** Aufgaben **
(a) Fassen Sie den Text über vorausschauenden Versand in zwei Sätzen zusammen.
(b) Beantworten Sie zum Text über vorausschauenden Versand diese Fragen knapp:
(i) Worauf hält Amazon ein Patent?
(ii) Wie lautet die nächste digitale Disruption?
(iii) Als was brauchen wir die kreative Zerstörung?

** Dokument **
——

Ein Szenario, das verdeutlichen kann, was ich meine, nimmt Anleihen an der Revolution des Handels durch Amazon. Bald will Amazon einen nächsten Schritt gehen. Der Konzern hält ein Patent auf „Anticipatory Shipping“, mit dem er den Internethandel ein weiteres Mal revolutionieren könnte. Danach wird Amazon die Waren künftig auf die Reise zum Kunden schicken, bevor dieser überhaupt bestellt hat. Predictive Analytics auf Basis von Big Data Analytics erlauben es dem Konzern, aus vergangenem Verhalten des Nutzers abzuleiten, was er künftig wollen und bestellen wird.

Was hat das nun mit Medien zu tun? Ganz einfach: Wo sich Waren vorausschauend liefern lassen, da geht das ganz sicher auch mit Informationen. Big Data weiß dann schon, was ich gleich lesen will, bevor ich selbst das weiß. „Anticipatory Information“ lautet dann die nächste digitale Disruption.

Umsätze der größten Medienkonzerne der Welt

Manch einer mag jetzt denken, das wäre die perfekte Informationsversorgung, und nach den Kriterien individueller Informationseffizienz mag das stimmen. Aber gedankliche Trägheit und das Verweilen in der eigenen Komfortzone haben auch Folgen. Nur wer sich Überraschendem, Unvorhersehbarem aussetzt und sich neuen Aufgaben in immer wieder anderen Zusammenhängen stellt, bleibt im Kopf vital. Auch deshalb brauchen wir die kreative Zerstörung: als Herausforderung und Notwendigkeit, beweglich zu bleiben im Kopf und uns etwas auszudenken, das nicht nur dem Gebot der Bequemlichkeit gehorcht, sondern die Welt ein Stück voranbringen kann.

——

Zeilen zur Position der Ziele:
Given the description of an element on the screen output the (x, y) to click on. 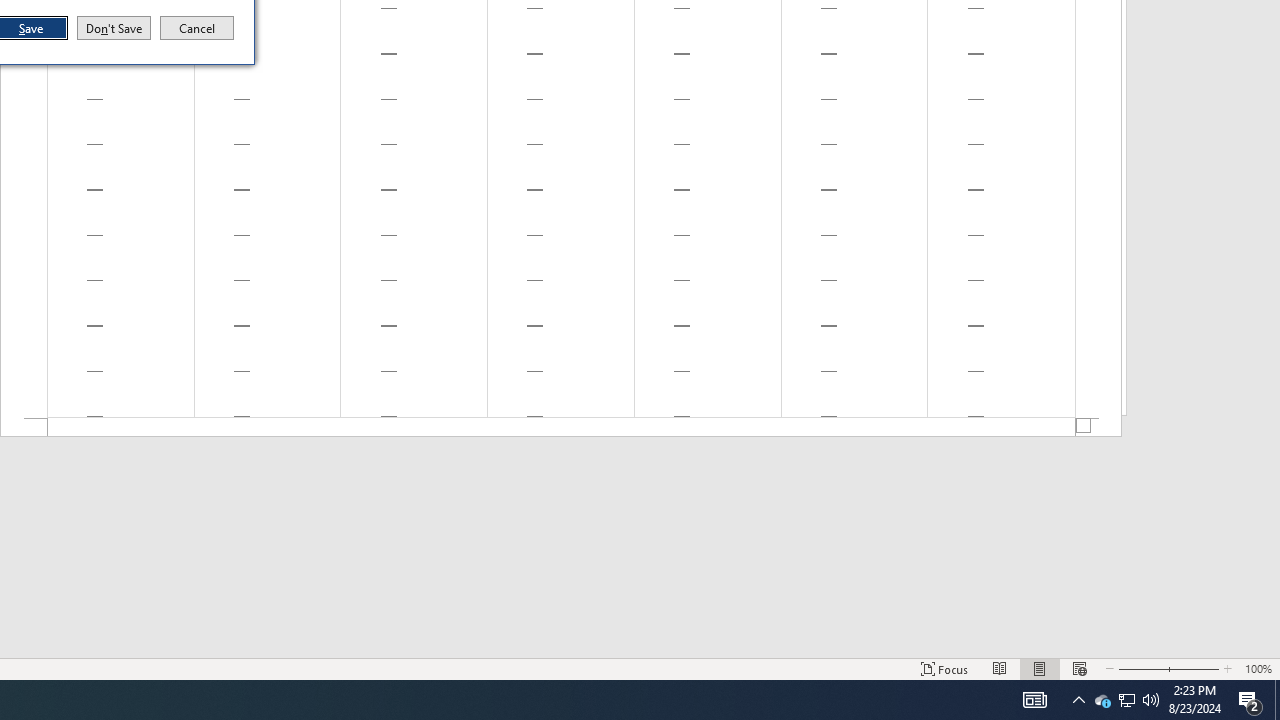
Q2790: 100% (1151, 699)
Zoom In (1195, 668)
Action Center, 2 new notifications (1250, 699)
Show desktop (1277, 699)
Zoom Out (1102, 699)
Cancel (1142, 668)
Given the description of an element on the screen output the (x, y) to click on. 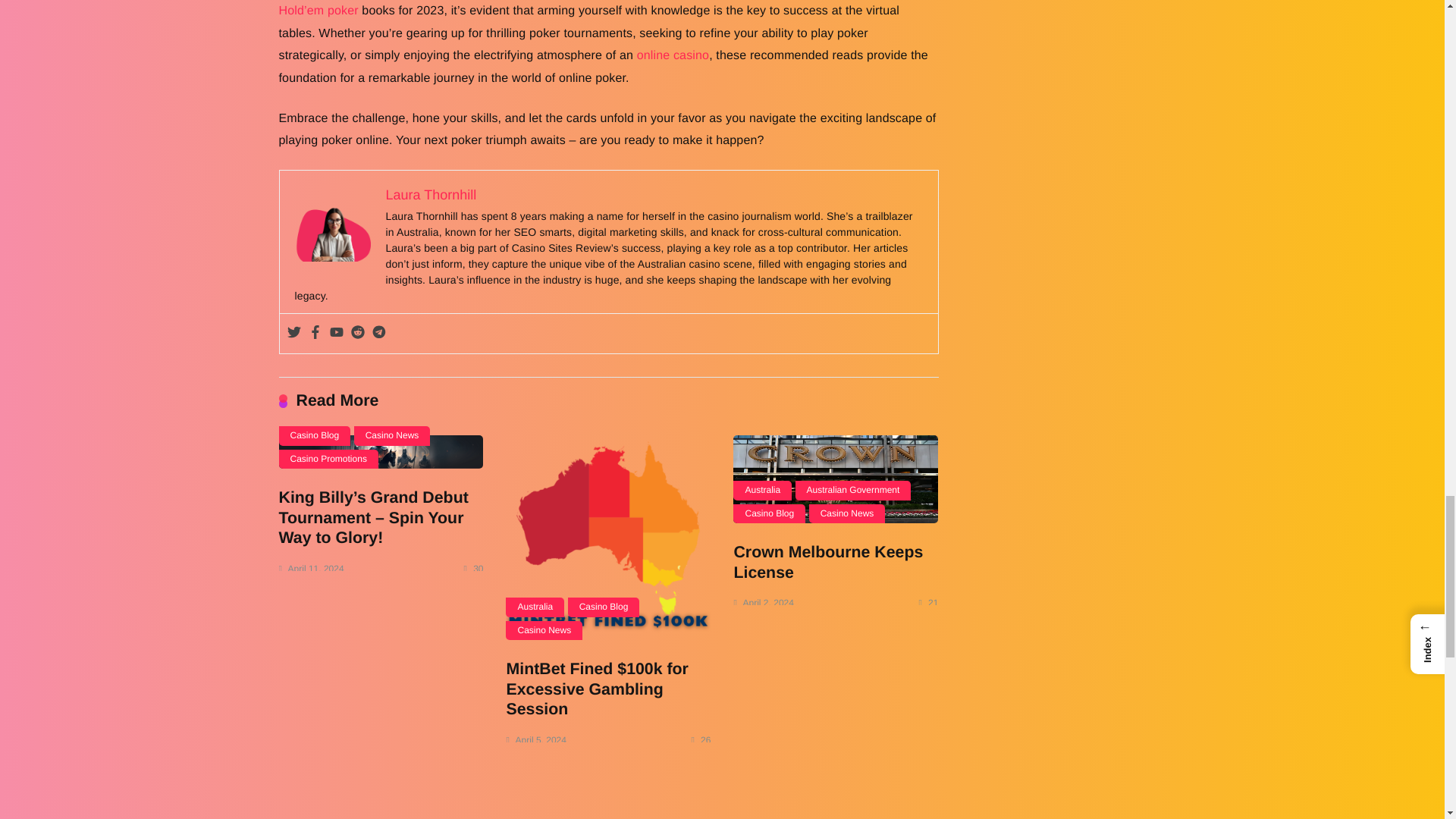
Crown Melbourne Keeps License (835, 478)
Crown Melbourne Keeps License (828, 561)
Given the description of an element on the screen output the (x, y) to click on. 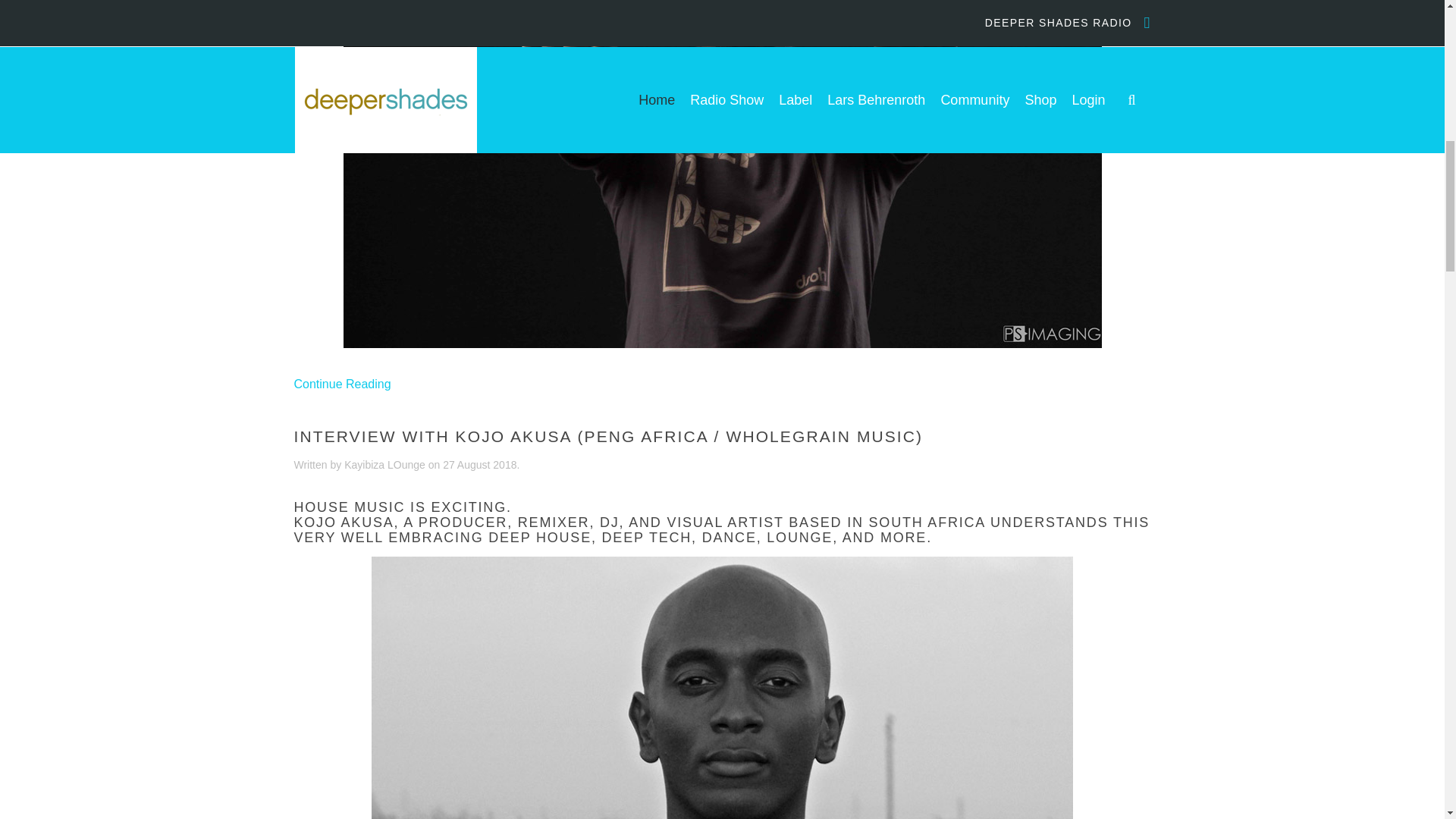
Interview with Slotta - Click to read (721, 93)
Interview with Kojo Akusa - Click to read (722, 784)
Given the description of an element on the screen output the (x, y) to click on. 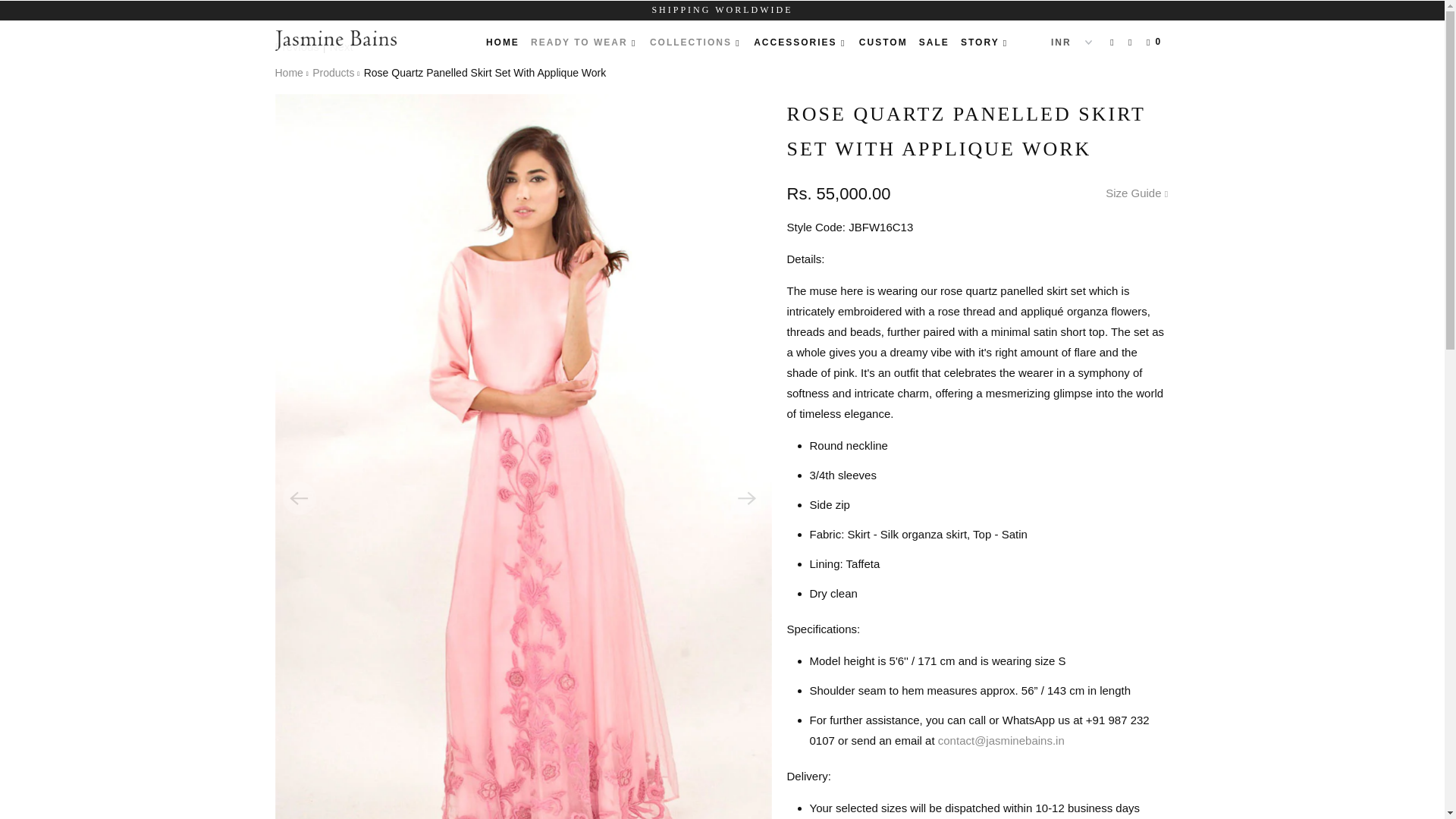
Next (341, 46)
Previous (296, 46)
Products (333, 72)
Jasmine Bains (352, 39)
Jasmine Bains (288, 72)
Given the description of an element on the screen output the (x, y) to click on. 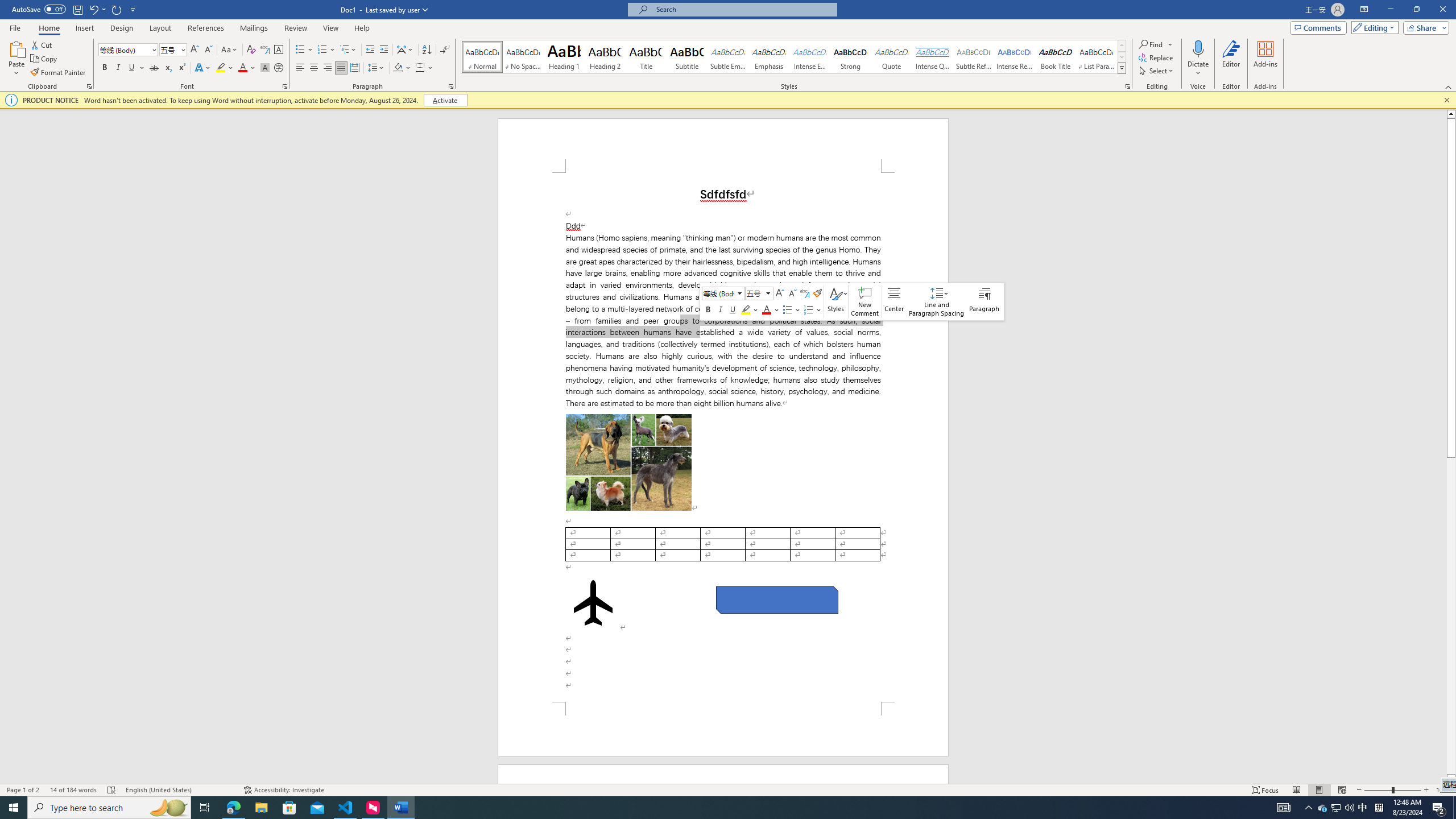
Class: NetUIToolWindow (851, 301)
Book Title (1055, 56)
Airplane with solid fill (593, 602)
Given the description of an element on the screen output the (x, y) to click on. 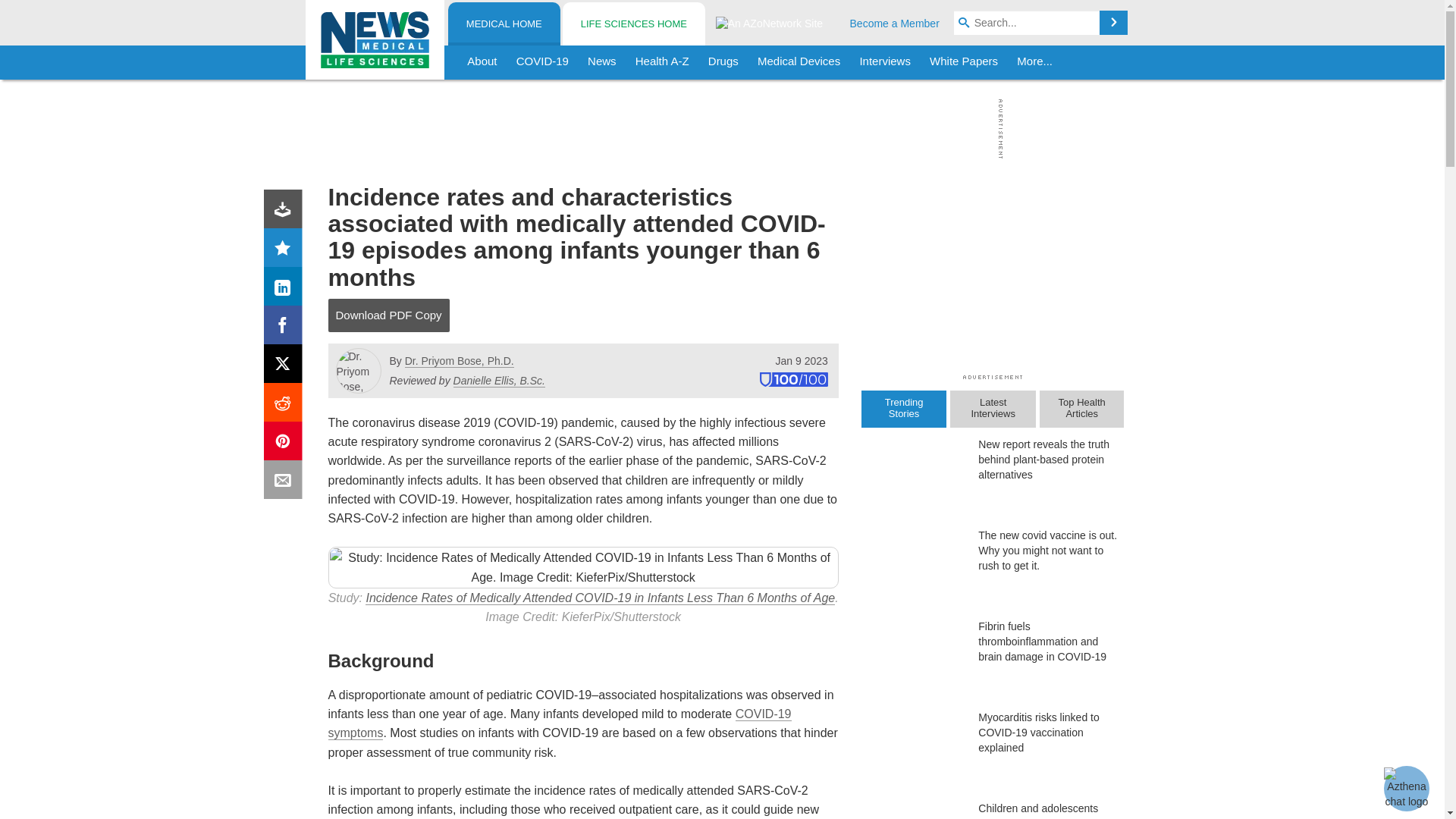
Health A-Z (662, 62)
X (285, 366)
LinkedIn (285, 289)
News (601, 62)
Interviews (884, 62)
Pinterest (285, 443)
About (482, 62)
More... (1035, 62)
Facebook (285, 328)
Given the description of an element on the screen output the (x, y) to click on. 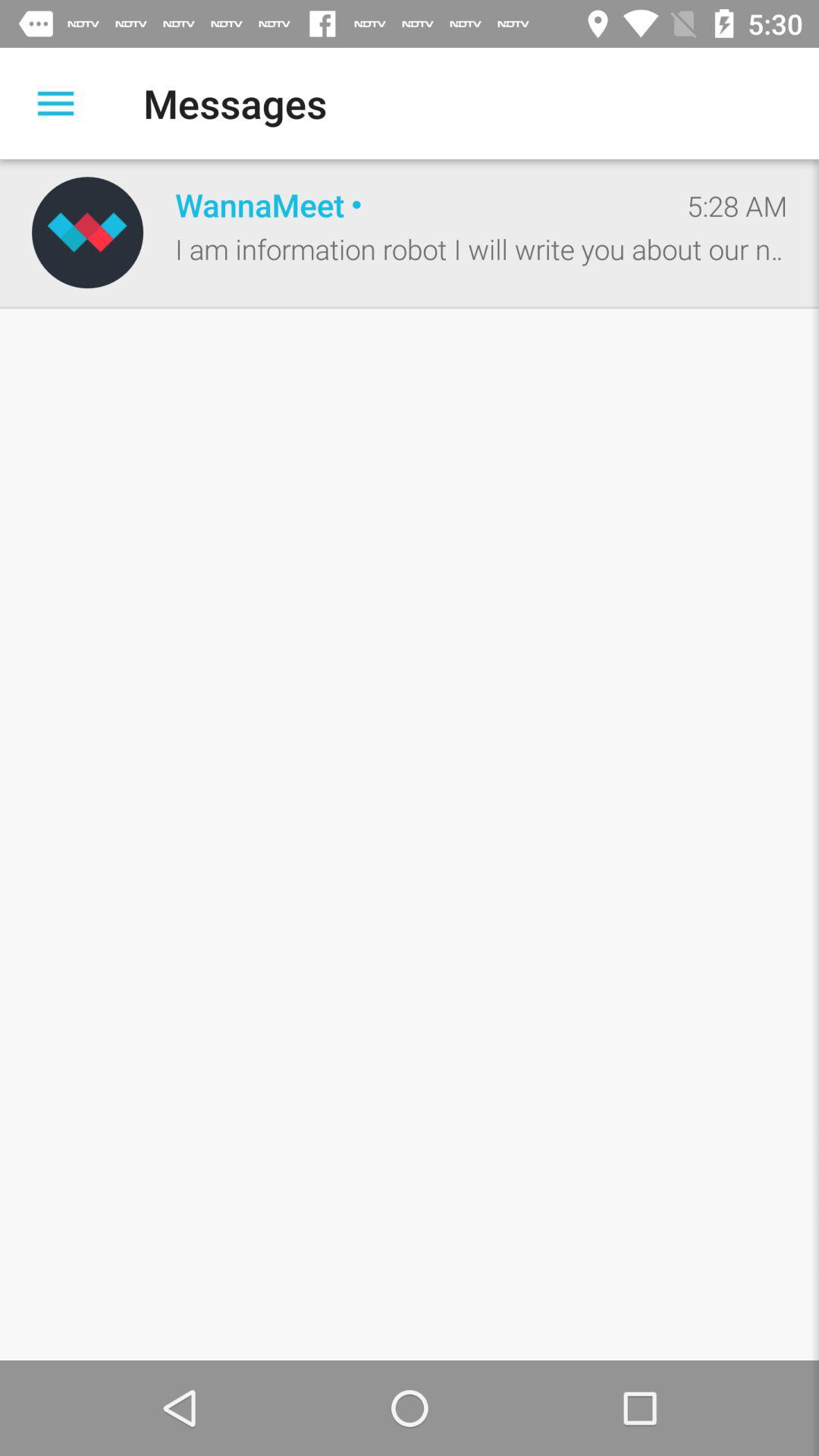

——

** Antworten **
(a) Amazon hält ein Patent auf „Anticipatory Shipping“, mit dem Waren auf Basis von Predictive Analytics schon vor der Bestellung zum Kunden geschickt werden könnten, und dasselbe ließe sich auch mit Informationen machen. Doch nur wer sich Überraschendem aussetzt, bleibt im Kopf vital, weshalb es auch die kreative Zerstörung braucht.

(b)
(i) Auf „Anticipatory Shipping“.
(ii) „Anticipatory Information“.
(iii) Als Herausforderung und Notwendigkeit, im Kopf beweglich zu bleiben.